Petitioner also was unable to obtain actual prices for sales in
Thailand or for export to third countries. Accordingly, petitioner
based FMV on its own costs, adjusted for known differences between the
costs of petitioner and Thai producers.
Fair Value Comparison
Based on the data provided by the petitioner, there is reason to
believe that disposable pocket lighters from Thailand are being, or are
likely to be, sold at less than fair value. Furthermore, the comparison
of USP and FMV in the petition indicates a margin of 172.78 percent. If
it becomes necessary at a later date to consider the petition as a
source of BIA, we may review these calculation bases.

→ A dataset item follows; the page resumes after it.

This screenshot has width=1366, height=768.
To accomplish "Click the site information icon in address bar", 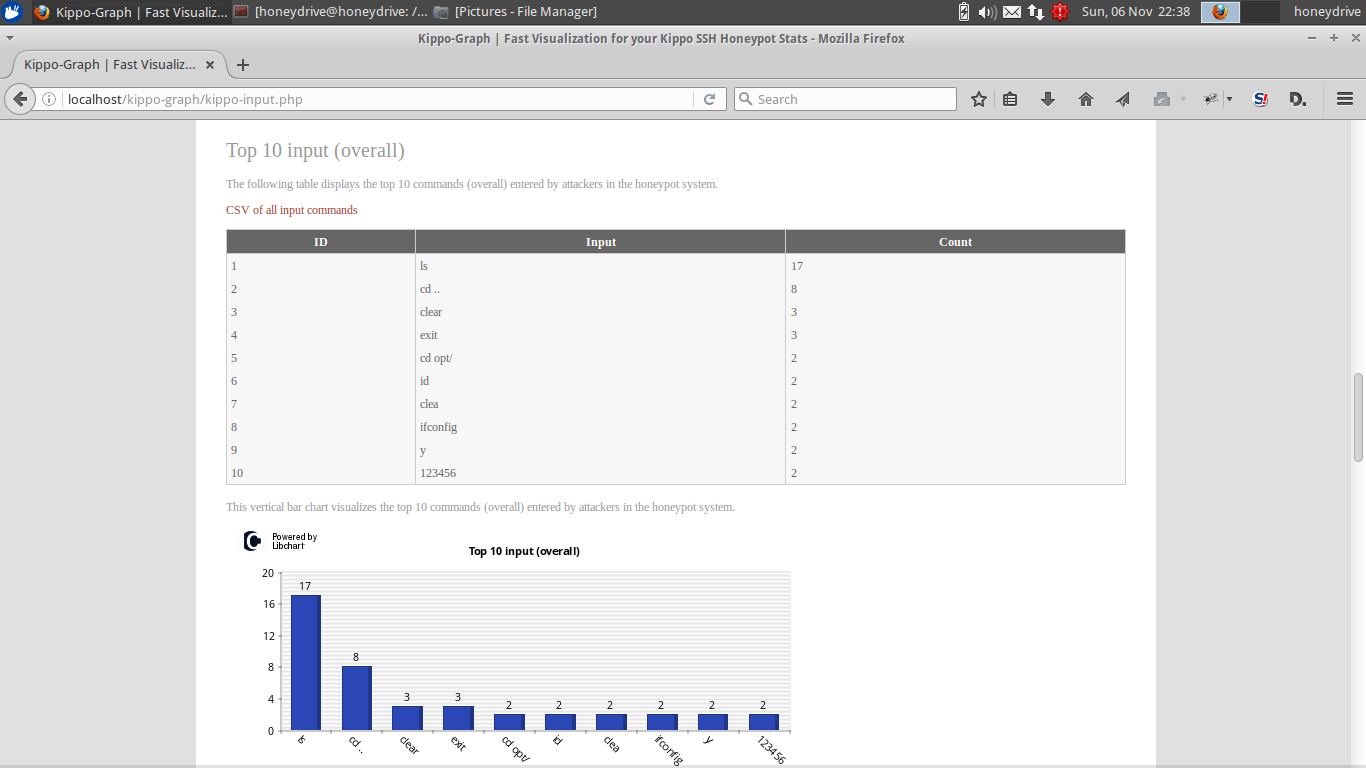I will coord(49,99).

Initiation of Investigations
We have examined the petition on disposable pocket lighters and
have found that it meets the requirements of section 732(b) of the Act.
Therefore, we are initiating antidumping duty investigations to
determine whether imports of disposable pocket lighters from the PRC
and Thailand are being, or are likely to be, sold in the United States
at less than fair value.
ITC Notification
Section 732(d) of the Act requires us to notify the ITC of these
actions, and we have done so.
Preliminary Determination by the ITC
The ITC will determine by June 23, 1994, whether there is a
reasonable indication that imports of disposable pocket lighters from
the PRC and Thailand are causing material injury, or threaten to cause
material injury, to a U.S. industry. A negative ITC determination will
result in the investigations being terminated; otherwise, these
investigations will proceed according to statutory and regulatory time
limits.
This notice is published pursuant to section 732(c)(2) of the Act
and 19 CFR 353.13(b).
Dated: May 31, 1994.
Susan G. Esserman,
Assistant Secretary for Import Administration.